> Work instructions
Render every line of the records below as a JSON list of strings, one string per line, leaving out blank lines.

> Data to use
-- -- --
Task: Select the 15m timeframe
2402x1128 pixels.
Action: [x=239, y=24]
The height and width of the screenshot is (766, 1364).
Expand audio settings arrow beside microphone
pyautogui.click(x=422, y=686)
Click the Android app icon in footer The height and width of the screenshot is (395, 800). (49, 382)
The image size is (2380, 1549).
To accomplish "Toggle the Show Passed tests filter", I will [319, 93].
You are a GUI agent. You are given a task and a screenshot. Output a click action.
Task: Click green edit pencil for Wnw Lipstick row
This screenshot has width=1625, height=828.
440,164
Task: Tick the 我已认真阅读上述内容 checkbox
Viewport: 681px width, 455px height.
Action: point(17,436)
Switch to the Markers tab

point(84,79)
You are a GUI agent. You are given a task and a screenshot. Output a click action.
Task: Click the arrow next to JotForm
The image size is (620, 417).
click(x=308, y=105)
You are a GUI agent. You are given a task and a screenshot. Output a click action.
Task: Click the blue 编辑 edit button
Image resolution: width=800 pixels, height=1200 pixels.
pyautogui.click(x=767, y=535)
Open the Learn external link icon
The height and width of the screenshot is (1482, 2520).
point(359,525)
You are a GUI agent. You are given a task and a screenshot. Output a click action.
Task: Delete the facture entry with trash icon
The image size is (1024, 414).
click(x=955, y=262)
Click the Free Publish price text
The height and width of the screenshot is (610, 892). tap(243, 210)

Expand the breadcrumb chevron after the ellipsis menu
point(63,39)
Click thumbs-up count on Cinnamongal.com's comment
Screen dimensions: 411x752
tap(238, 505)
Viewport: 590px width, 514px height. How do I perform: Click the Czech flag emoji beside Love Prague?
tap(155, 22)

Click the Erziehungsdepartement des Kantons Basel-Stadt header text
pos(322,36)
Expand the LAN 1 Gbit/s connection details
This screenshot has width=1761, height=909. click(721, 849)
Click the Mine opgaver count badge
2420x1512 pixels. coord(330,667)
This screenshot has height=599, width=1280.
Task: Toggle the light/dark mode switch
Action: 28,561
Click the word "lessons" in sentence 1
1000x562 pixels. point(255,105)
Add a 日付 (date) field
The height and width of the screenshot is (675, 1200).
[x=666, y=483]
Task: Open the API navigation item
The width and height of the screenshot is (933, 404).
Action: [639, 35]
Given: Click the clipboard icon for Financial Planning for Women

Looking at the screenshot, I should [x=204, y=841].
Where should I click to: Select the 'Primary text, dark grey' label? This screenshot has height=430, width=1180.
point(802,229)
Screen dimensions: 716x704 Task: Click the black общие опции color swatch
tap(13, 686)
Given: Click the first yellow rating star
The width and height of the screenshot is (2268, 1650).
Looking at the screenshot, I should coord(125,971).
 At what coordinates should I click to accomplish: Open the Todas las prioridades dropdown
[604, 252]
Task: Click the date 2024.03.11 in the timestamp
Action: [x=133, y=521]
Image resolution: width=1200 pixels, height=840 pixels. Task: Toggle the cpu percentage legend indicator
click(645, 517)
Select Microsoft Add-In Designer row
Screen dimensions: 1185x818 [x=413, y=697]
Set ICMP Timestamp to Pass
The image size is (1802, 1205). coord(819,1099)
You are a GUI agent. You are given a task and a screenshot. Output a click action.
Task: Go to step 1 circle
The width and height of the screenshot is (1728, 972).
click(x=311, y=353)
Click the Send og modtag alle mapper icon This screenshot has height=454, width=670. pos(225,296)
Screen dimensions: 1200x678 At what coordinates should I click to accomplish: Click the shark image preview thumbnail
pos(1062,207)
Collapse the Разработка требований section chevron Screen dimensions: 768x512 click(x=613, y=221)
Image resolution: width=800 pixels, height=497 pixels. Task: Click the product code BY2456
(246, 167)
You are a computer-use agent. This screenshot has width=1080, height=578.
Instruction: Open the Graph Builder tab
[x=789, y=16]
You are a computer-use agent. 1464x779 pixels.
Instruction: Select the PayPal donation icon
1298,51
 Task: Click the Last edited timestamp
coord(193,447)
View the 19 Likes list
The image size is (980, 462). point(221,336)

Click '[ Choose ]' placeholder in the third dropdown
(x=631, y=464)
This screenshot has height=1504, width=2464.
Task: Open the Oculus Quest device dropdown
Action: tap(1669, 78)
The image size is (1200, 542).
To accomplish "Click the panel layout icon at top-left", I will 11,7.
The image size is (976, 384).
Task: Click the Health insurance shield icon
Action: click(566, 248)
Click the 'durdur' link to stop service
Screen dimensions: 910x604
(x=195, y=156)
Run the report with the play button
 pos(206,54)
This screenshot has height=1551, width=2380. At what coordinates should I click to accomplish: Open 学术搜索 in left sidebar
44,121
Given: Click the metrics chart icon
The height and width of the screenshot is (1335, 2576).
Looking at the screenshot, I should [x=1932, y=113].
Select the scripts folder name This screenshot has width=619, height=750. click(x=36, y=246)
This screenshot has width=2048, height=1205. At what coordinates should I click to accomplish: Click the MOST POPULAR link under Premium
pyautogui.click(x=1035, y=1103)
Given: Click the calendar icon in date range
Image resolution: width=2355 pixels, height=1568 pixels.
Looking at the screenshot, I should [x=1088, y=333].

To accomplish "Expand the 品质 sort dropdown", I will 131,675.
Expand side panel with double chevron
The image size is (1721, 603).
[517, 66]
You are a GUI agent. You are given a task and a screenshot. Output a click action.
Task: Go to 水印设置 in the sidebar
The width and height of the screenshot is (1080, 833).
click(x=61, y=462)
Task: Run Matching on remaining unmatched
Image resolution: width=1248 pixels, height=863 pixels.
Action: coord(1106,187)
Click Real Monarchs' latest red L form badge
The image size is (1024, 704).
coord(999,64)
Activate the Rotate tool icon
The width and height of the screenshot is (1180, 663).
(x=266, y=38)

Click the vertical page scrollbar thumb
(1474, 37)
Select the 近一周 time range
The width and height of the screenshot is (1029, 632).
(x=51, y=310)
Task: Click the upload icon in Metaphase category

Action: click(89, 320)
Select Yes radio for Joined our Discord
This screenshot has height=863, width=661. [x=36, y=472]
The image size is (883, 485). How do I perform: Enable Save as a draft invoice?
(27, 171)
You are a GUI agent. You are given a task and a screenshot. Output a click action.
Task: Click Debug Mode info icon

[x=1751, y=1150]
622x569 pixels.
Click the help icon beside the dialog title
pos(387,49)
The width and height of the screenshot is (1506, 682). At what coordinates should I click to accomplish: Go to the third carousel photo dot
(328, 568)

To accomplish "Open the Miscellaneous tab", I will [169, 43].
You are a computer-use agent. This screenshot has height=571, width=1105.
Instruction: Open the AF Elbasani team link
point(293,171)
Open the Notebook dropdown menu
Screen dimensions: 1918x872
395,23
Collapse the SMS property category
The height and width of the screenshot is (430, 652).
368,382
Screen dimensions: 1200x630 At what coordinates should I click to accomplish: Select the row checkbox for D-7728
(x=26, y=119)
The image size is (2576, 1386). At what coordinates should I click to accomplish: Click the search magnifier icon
-- -- --
> Reply
[
  "Task: Select the 15m timeframe",
  "2402x1128 pixels.",
  "Action: [x=239, y=24]",
  "The height and width of the screenshot is (766, 1364).",
  "Expand audio settings arrow beside microphone",
  "pyautogui.click(x=422, y=686)",
  "Click the Android app icon in footer The height and width of the screenshot is (395, 800). (49, 382)",
  "The image size is (2380, 1549).",
  "To accomplish \"Toggle the Show Passed tests filter\", I will [319, 93].",
  "You are a GUI agent. You are given a task and a screenshot. Output a click action.",
  "Task: Click green edit pencil for Wnw Lipstick row",
  "This screenshot has width=1625, height=828.",
  "440,164",
  "Task: Tick the 我已认真阅读上述内容 checkbox",
  "Viewport: 681px width, 455px height.",
  "Action: point(17,436)",
  "Switch to the Markers tab",
  "point(84,79)",
  "You are a GUI agent. You are given a task and a screenshot. Output a click action.",
  "Task: Click the arrow next to JotForm",
  "The image size is (620, 417).",
  "click(x=308, y=105)",
  "You are a GUI agent. You are given a task and a screenshot. Output a click action.",
  "Task: Click the blue 编辑 edit button",
  "Image resolution: width=800 pixels, height=1200 pixels.",
  "pyautogui.click(x=767, y=535)",
  "Open the Learn external link icon",
  "The height and width of the screenshot is (1482, 2520).",
  "point(359,525)",
  "You are a GUI agent. You are given a task and a screenshot. Output a click action.",
  "Task: Delete the facture entry with trash icon",
  "The image size is (1024, 414).",
  "click(x=955, y=262)",
  "Click the Free Publish price text",
  "The height and width of the screenshot is (610, 892). tap(243, 210)",
  "Expand the breadcrumb chevron after the ellipsis menu",
  "point(63,39)",
  "Click thumbs-up count on Cinnamongal.com's comment",
  "Screen dimensions: 411x752",
  "tap(238, 505)",
  "Viewport: 590px width, 514px height. How do I perform: Click the Czech flag emoji beside Love Prague?",
  "tap(155, 22)",
  "Click the Erziehungsdepartement des Kantons Basel-Stadt header text",
  "pos(322,36)",
  "Expand the LAN 1 Gbit/s connection details",
  "This screenshot has width=1761, height=909. click(721, 849)",
  "Click the Mine opgaver count badge",
  "2420x1512 pixels. coord(330,667)",
  "This screenshot has height=599, width=1280.",
  "Task: Toggle the light/dark mode switch",
  "Action: 28,561",
  "Click the word \"lessons\" in sentence 1",
  "1000x562 pixels. point(255,105)",
  "Add a 日付 (date) field",
  "The height and width of the screenshot is (675, 1200).",
  "[x=666, y=483]",
  "Task: Open the API navigation item",
  "The width and height of the screenshot is (933, 404).",
  "Action: [639, 35]",
  "Given: Click the clipboard icon for Financial Planning for Women",
  "Looking at the screenshot, I should [x=204, y=841].",
  "Where should I click to: Select the 'Primary text, dark grey' label? This screenshot has height=430, width=1180.",
  "point(802,229)",
  "Screen dimensions: 716x704 Task: Click the black общие опции color swatch",
  "tap(13, 686)",
  "Given: Click the first yellow rating star",
  "The width and height of the screenshot is (2268, 1650).",
  "Looking at the screenshot, I should coord(125,971).",
  " At what coordinates should I click to accomplish: Open the Todas las prioridades dropdown",
  "[604, 252]",
  "Task: Click the date 2024.03.11 in the timestamp",
  "Action: [x=133, y=521]",
  "Image resolution: width=1200 pixels, height=840 pixels. Task: Toggle the cpu percentage legend indicator",
  "click(645, 517)",
  "Select Microsoft Add-In Designer row",
  "Screen dimensions: 1185x818 [x=413, y=697]",
  "Set ICMP Timestamp to Pass",
  "The image size is (1802, 1205). coord(819,1099)",
  "You are a GUI agent. You are given a task and a screenshot. Output a click action.",
  "Task: Go to step 1 circle",
  "The width and height of the screenshot is (1728, 972).",
  "click(x=311, y=353)",
  "Click the Send og modtag alle mapper icon This screenshot has height=454, width=670. pos(225,296)",
  "Screen dimensions: 1200x678 At what coordinates should I click to accomplish: Click the shark image preview thumbnail",
  "pos(1062,207)",
  "Collapse the Разработка требований section chevron Screen dimensions: 768x512 click(x=613, y=221)",
  "Image resolution: width=800 pixels, height=497 pixels. Task: Click the product code BY2456",
  "(246, 167)",
  "You are a computer-use agent. This screenshot has width=1080, height=578.",
  "Instruction: Open the Graph Builder tab",
  "[x=789, y=16]",
  "You are a computer-use agent. 1464x779 pixels.",
  "Instruction: Select the PayPal donation icon",
  "1298,51",
  " Task: Click the Last edited timestamp",
  "coord(193,447)",
  "View the 19 Likes list",
  "The image size is (980, 462). point(221,336)",
  "Click '[ Choose ]' placeholder in the third dropdown",
  "(x=631, y=464)",
  "This screenshot has height=1504, width=2464.",
  "Task: Open the Oculus Quest device dropdown",
  "Action: tap(1669, 78)",
  "The image size is (1200, 542).",
  "To accomplish \"Click the panel layout icon at top-left\", I will 11,7.",
  "The image size is (976, 384).",
  "Task: Click the Health insurance shield icon",
  "Action: click(566, 248)",
  "Click the 'durdur' link to stop service",
  "Screen dimensions: 910x604",
  "(x=195, y=156)",
  "Run the report with the play button",
  " pos(206,54)",
  "This screenshot has height=1551, width=2380. At what coordinates should I click to accomplish: Open 学术搜索 in left sidebar",
  "44,121",
  "Given: Click the metrics chart icon",
  "The height and width of the screenshot is (1335, 2576).",
  "Looking at the screenshot, I should [x=1932, y=113].",
  "Select the scripts folder name This screenshot has width=619, height=750. click(x=36, y=246)",
  "This screenshot has width=2048, height=1205. At what coordinates should I click to accomplish: Click the MOST POPULAR link under Premium",
  "pyautogui.click(x=1035, y=1103)",
  "Given: Click the calendar icon in date range",
  "Image resolution: width=2355 pixels, height=1568 pixels.",
  "Looking at the screenshot, I should [x=1088, y=333].",
  "To accomplish \"Expand the 品质 sort dropdown\", I will 131,675.",
  "Expand side panel with double chevron",
  "The image size is (1721, 603).",
  "[517, 66]",
  "You are a GUI agent. You are given a task and a screenshot. Output a click action.",
  "Task: Go to 水印设置 in the sidebar",
  "The width and height of the screenshot is (1080, 833).",
  "click(x=61, y=462)",
  "Task: Run Matching on remaining unmatched",
  "Image resolution: width=1248 pixels, height=863 pixels.",
  "Action: coord(1106,187)",
  "Click Real Monarchs' latest red L form badge",
  "The image size is (1024, 704).",
  "coord(999,64)",
  "Activate the Rotate tool icon",
  "The width and height of the screenshot is (1180, 663).",
  "(x=266, y=38)",
  "Click the vertical page scrollbar thumb",
  "(1474, 37)",
  "Select the 近一周 time range",
  "The width and height of the screenshot is (1029, 632).",
  "(x=51, y=310)",
  "Task: Click the upload icon in Metaphase category",
  "Action: click(89, 320)",
  "Select Yes radio for Joined our Discord",
  "This screenshot has height=863, width=661. [x=36, y=472]",
  "The image size is (883, 485). How do I perform: Enable Save as a draft invoice?",
  "(27, 171)",
  "You are a GUI agent. You are given a task and a screenshot. Output a click action.",
  "Task: Click Debug Mode info icon",
  "[x=1751, y=1150]",
  "622x569 pixels.",
  "Click the help icon beside the dialog title",
  "pos(387,49)",
  "The width and height of the screenshot is (1506, 682). At what coordinates should I click to accomplish: Go to the third carousel photo dot",
  "(328, 568)",
  "To accomplish \"Open the Miscellaneous tab\", I will [169, 43].",
  "You are a computer-use agent. This screenshot has height=571, width=1105.",
  "Instruction: Open the AF Elbasani team link",
  "point(293,171)",
  "Open the Notebook dropdown menu",
  "Screen dimensions: 1918x872",
  "395,23",
  "Collapse the SMS property category",
  "The height and width of the screenshot is (430, 652).",
  "368,382",
  "Screen dimensions: 1200x630 At what coordinates should I click to accomplish: Select the row checkbox for D-7728",
  "(x=26, y=119)",
  "The image size is (2576, 1386). At what coordinates should I click to accomplish: Click the search magnifier icon"
]